There are a few functions to manipulate CdbComponentDatabases, Dispatcher can use those functions to make up/clean up a gang.

  • cdbcomponent_getCdbComponents(): get a snapshot of current cluster components from gp_segment_configuration. When FTS version changed since last time, destroy current components snapshot and get a new one if 1) session has no temp tables 2) current gxact need two-phase commit but gxid has not been dispatched to segments yet or current gxact don't need two phase commit.

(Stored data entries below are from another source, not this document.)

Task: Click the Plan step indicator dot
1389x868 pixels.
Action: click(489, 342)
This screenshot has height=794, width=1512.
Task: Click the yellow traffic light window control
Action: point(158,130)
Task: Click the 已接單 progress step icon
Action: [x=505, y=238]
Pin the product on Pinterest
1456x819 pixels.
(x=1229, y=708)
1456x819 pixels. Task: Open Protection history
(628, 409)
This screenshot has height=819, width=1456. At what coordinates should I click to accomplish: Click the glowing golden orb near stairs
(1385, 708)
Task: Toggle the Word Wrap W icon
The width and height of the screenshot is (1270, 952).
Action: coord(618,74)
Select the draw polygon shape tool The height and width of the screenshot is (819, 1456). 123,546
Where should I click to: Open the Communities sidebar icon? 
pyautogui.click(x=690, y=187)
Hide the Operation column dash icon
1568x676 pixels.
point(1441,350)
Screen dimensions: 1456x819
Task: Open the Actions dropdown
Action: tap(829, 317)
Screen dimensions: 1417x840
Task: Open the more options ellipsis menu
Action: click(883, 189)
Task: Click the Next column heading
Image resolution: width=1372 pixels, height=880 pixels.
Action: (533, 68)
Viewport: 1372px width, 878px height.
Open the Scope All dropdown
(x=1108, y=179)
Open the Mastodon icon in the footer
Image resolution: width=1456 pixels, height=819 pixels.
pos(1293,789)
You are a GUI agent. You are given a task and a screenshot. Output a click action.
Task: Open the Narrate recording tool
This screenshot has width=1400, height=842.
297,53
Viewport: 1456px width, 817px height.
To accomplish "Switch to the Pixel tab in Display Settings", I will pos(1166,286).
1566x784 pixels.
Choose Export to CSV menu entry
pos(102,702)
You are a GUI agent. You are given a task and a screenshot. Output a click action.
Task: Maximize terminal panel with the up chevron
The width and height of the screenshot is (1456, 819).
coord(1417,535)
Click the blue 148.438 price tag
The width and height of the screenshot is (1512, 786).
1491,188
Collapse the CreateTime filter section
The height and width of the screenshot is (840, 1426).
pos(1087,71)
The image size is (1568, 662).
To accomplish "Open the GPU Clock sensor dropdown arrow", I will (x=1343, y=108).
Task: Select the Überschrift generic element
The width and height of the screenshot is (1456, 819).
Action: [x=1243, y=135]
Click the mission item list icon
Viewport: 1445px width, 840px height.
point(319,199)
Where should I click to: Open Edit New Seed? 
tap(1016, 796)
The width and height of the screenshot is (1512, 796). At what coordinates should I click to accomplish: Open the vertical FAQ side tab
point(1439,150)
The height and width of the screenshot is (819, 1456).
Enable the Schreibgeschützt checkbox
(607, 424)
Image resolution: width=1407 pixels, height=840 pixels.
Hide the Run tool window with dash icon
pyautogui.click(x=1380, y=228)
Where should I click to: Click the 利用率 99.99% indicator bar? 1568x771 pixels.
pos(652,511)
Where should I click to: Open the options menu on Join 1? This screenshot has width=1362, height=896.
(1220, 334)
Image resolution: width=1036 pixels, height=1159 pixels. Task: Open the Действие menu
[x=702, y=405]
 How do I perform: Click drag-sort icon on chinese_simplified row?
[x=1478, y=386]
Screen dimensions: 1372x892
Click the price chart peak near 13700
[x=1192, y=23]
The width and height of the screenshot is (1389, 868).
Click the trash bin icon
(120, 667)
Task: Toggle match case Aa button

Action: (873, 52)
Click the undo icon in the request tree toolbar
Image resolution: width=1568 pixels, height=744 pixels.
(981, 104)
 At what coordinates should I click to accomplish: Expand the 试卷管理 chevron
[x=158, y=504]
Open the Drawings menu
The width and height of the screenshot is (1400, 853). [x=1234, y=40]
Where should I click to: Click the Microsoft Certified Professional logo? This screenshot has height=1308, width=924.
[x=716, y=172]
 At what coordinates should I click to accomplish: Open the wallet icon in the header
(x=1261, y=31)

  • cdbcomponent_destroyCdbComponents(): destroy a snapshot of current cluster components including the MemoryContext and pool of idle QEs for all segments.

  • cdbcomponent_allocateIdleQE(contentId, SegmentType): allocate a free QE by 1) reuse a QE from pool of idle QEs. 2) create a brand new QE. For case2, the connection is not actually established inside this function, the caller should establish the connections in a batch to gain performance. This function guarantees each segment in a session have only one writer. SegmentType can be:

    • SEGMENTTYPE_EXPLICT_WRITER : must be writer, for DTX commands and DDL commands and DML commands need two-phase commit.
    • SEGMENTTYPE_EXPLICT_READER : must be reader, only be used by cursor.
    • SEGMENTTYPE_ANY: any type is ok, for most of queries which don't need two-phase commit.
  • cdbcomponent_recycleIdleQE(SegmentDatabaseDescriptor): recycle/destroy a QE. a QE will be destroyed if 1) caller specify forceDestroy to true. 2)connection to QE is already bad. 3) FTS detect the segment is already down. 4) exceeded the pool size of idle QEs. 5) cached memory exceeded the limitation. otherwise, the QE will be put into a pool for reusing later.

  • cdbcomponent_cleanupIdleQE(includeWriter): disconnect and destroy idle QEs of all segments. includeWriter tells cleanup idle writers or not.